In an age where women are judged by the outward appearance of their flesh, there once was a a time when the true beauty, and strength of a woman came from within. Women were noble, modest, strong, virtuous, and held their bodies as icons, sacred vessels, from which to glorify God, and serve humanity through motherhood and the power of an intact family. Today, some women worship their forms and curves, nipping tucking, enhancing and enlarging, and most seem to disdain motherhood, albeit perhaps to squeeze in a designer family of a boy and girl, as long as they don’t get in the way of the woman’s ‘real’ life and real calling. But in the age of the birth of the Church, women were warriors of spirit, paragons of virtue, and chastity. Women who covered themselves, and gave themselves only to God, and their husbands, until death parted them. Women who gave society the greatest gift they could possibly give, and that is a home, where noble and holy children were raised. Gifts, better than gold, profit, and promotions.
So was this oppression? Did the women in early Christianity bear shame and brutality? On the contrary, we find that in The Church, the daughters of God were held, and still are held, in high esteem. Perpetua and Felicitas remind us that women can indeed “have it all”, for in the act of their loving obedience and submission to God, they become inheritors of the Kingdom of Heaven, both now and forevermore.
On February 1st the Church remembers our sisters in Christ, Perpetua and Felicitas who departed this life for life eternal on this very day…
The Holy Martyrs Perpetua, Felicitas and those with them. Vibia Perpetua was from a patrician family, and lived in Carthage. She came to believe in Christ, and was baptized after her arrest as a Christian. A few days later, the twenty-two-year-old woman was taken to prison with her infant son. Arrested with her were her brother Saturus, the servants Felicitas, Revocatus, Saturninus and Secundulus, who were also catechumens.
In 203, Christians who refused to sacrifice to Roman gods were considered traitors. Emperor Septimus Severus was cracking down on anti-state elements. As he saw it, the sacrifice was simply a patriotic gesture, not much more than our salute of the flag. But the Christians saw it as a denial of Christ. Among those swept into the emperor’s dragnet in Carthage were two young women, Perpetua and Felicitas. The choice before them was clear: sacrifice or die.

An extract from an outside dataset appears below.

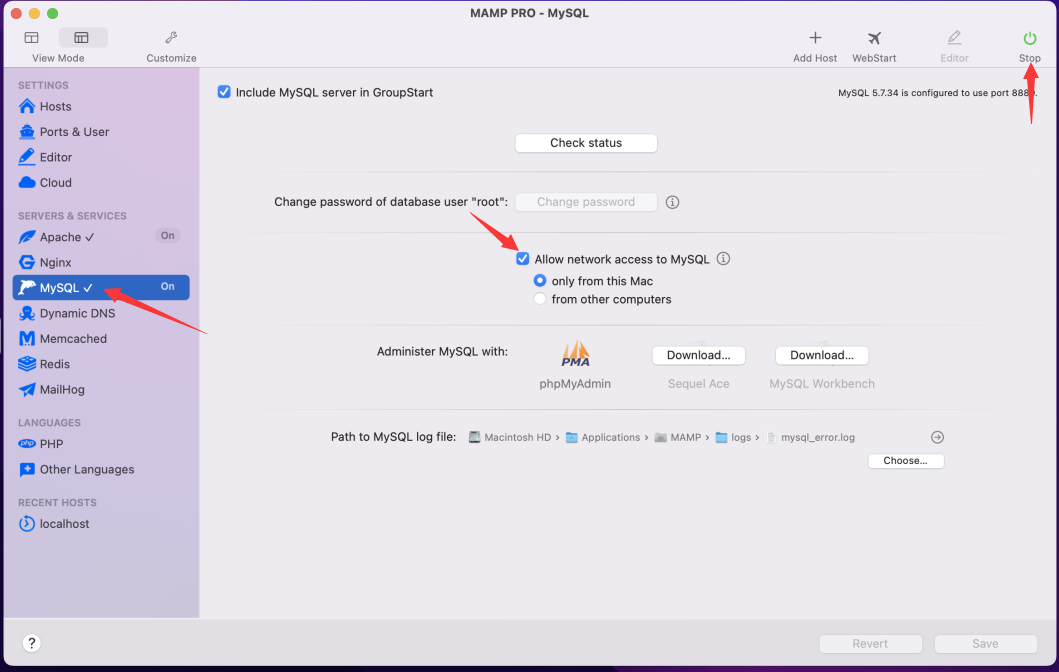
Task: Choose the 'only from this Mac' option
Action: [541, 281]
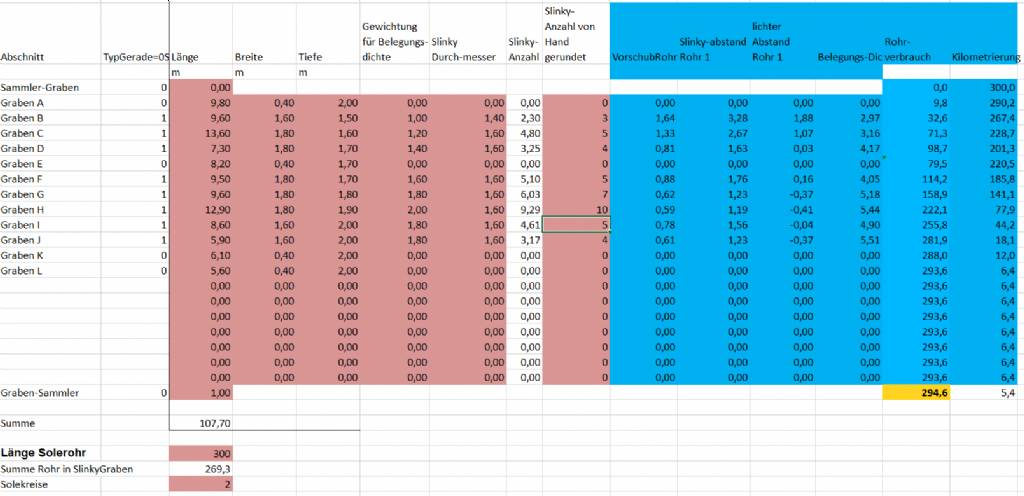This screenshot has width=1024, height=496.
Task: Click the Kilometrierung column header
Action: click(986, 57)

For both women, the situation was complicated by motherhood. Felicitas was pregnant and Perpetua had a newborn son.
Perpetua’s pagan father tried to manipulate her motherly instincts. “Please, Perpetua, think of me, your aging father. But most of all, think of your little baby!” Because he could not convince the newly-converted 22-year-old to go perform her “duty,” he was flogged. A man should have better control of his daughter! Perpetua was baptized while in prison. Felicitas, her slave girl, gave birth there to a baby girl while in prison. She rejoiced because now she would be permitted to die with her companions. There was a law forbidding the execution of pregnant women.

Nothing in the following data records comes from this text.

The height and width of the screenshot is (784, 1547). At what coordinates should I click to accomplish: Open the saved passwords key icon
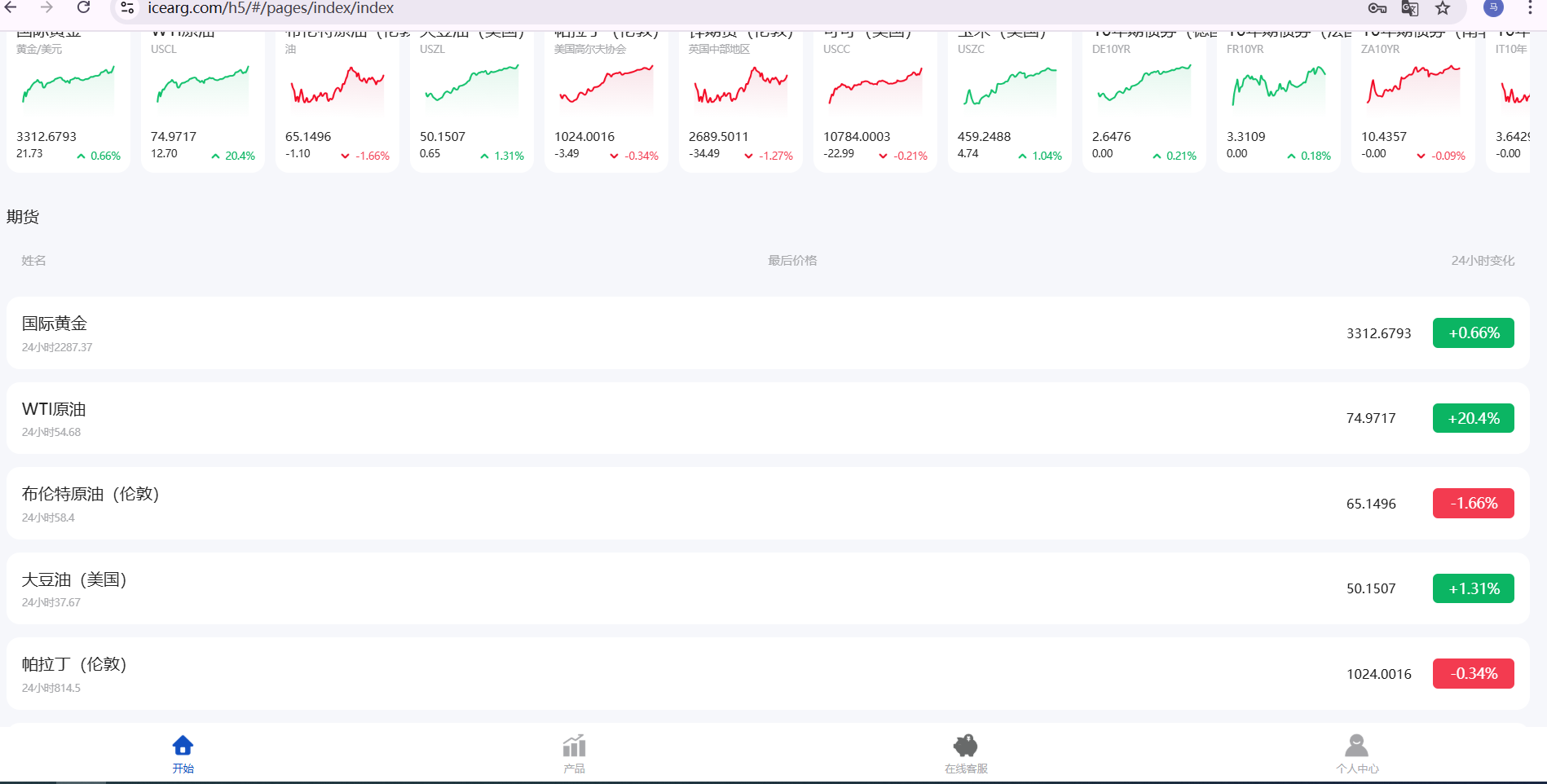pyautogui.click(x=1377, y=8)
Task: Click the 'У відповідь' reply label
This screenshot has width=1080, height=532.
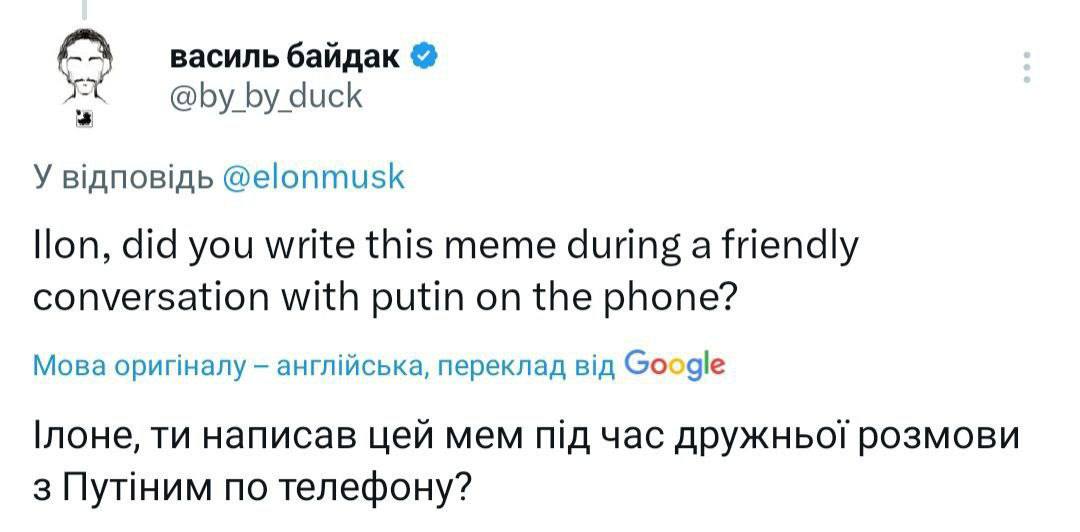Action: click(x=122, y=178)
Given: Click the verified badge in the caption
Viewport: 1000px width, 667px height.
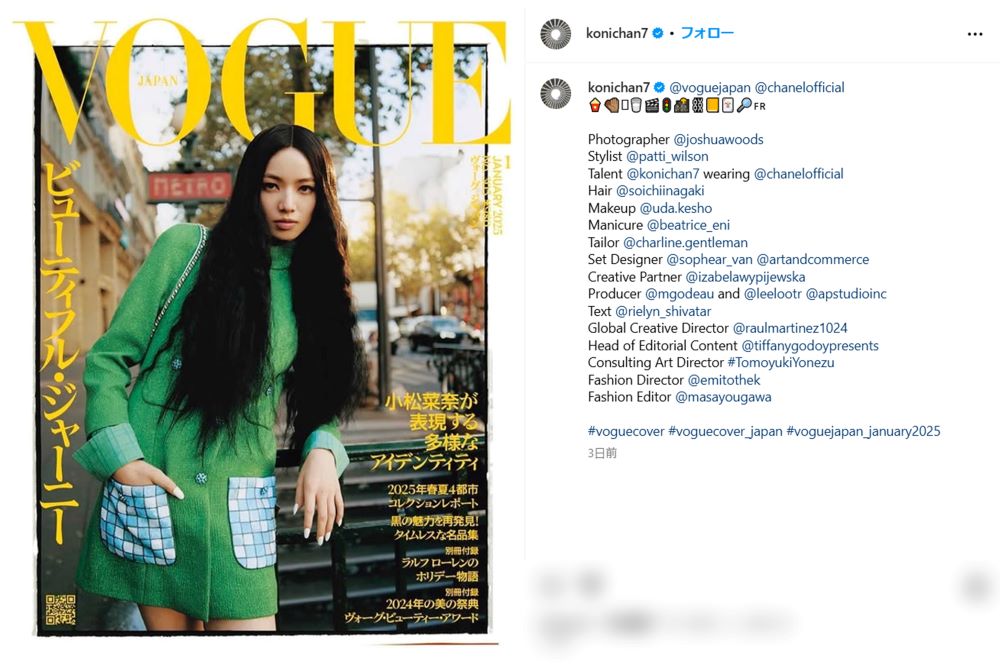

Before her trial, Perpetua received visions from the Lord, reassuring her of his strength and presence. She wrote up her prison experience, becoming the first Christian authoress on record. She was condemned to die. On this day, February 1, 202, Perpetua and Felicitas left the prison for the arena “joyfully as though they were on their way to heaven.” Before a raging crowd, they were thrown to wild beasts. A mad heifer charged the women and tossed them, but Perpetua rose and helped Felicitas to her feet. She was ready, even eager, to die for the Lord. When she was thrown to the ground, Perpetua’s clothing ripped. She modestly covered herself and asked if she could have a hairpin. She fixed her hair to avoid an unkempt appearance that might suggest she was in mourning.

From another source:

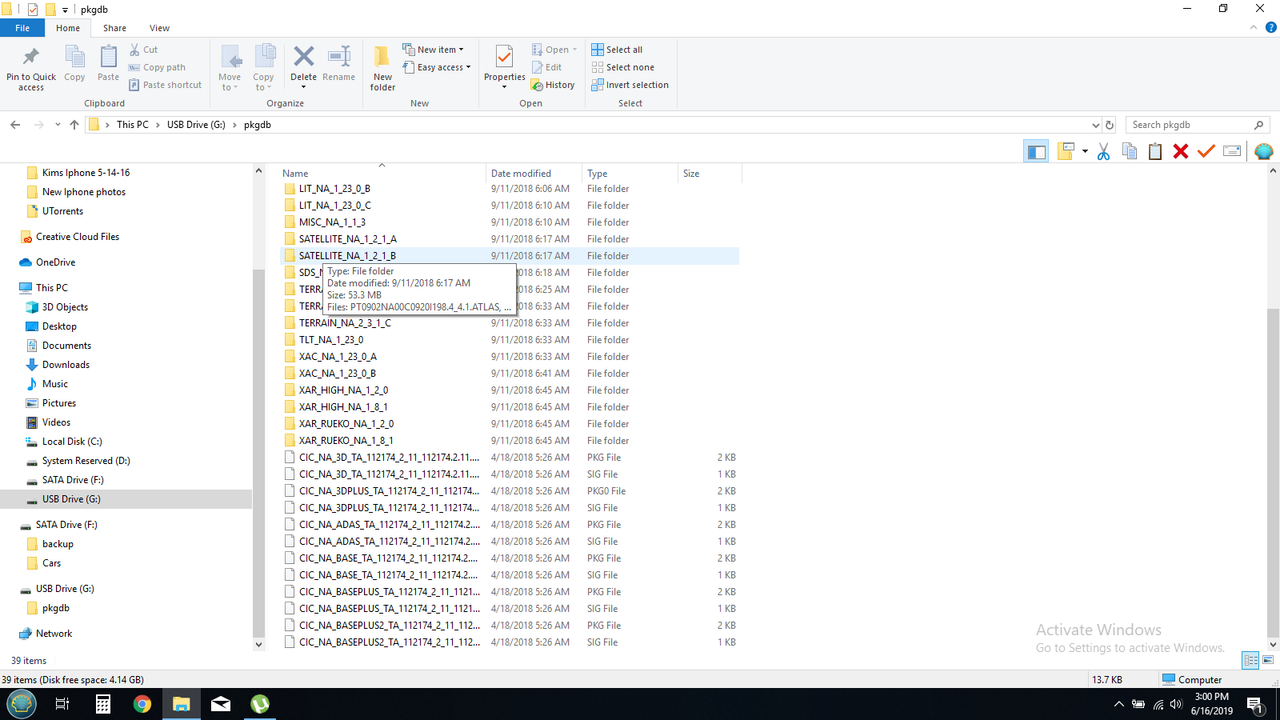Image resolution: width=1280 pixels, height=720 pixels.
Task: Click the History icon in the Open group
Action: click(x=553, y=85)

Perpetua even spurred the other martyrs on. “You must all stand fast in the faith and love one another,” she called to them. “Do not be weakened by what we have gone through!” When the beasts failed to finish them off, soldiers came to do the job. The young gladiator who was to execute St Perpetua was inexperienced and did not kill her with the first blow. She herself took his hand and guided it to her throat, and so she received the crown of martyrdom. This occurred in about the year 203. These two young women, new in faith, were instant heroines among fellow Christians. Joined together, their Latin names mean “everlasting (Perpetua) happiness (Felicitas),” which is what they expected to receive.
Saturninus and Revocatus had to face a leopard and a bear. Saturus was bitten by a leopard, but did not die. The martyrs were then led to a certain spot to be killed by the sword. The amphitheatre where these saints perished is located a few miles from the city of Tunis. In 1881, a room was discovered opposite the modern entrance into the arena. Some say this was a cell where the victims waited to be brought into the arena.
Your holy martyr Perpetua, O Lord,
Through her sufferings has received an incorruptible crown from You, our God. For having Your strength, she laid low her adversaries,
And shattered the powerless boldness of demons.
Through her intercessions, save our souls!
Christ our God, empower us to obtain the crown of eternal life with boldness and courage as did Perpetua and her friends. Let us live in truth, let us live for things that matter, let us give our lives for the valiant cause of proclaiming Christus Victor.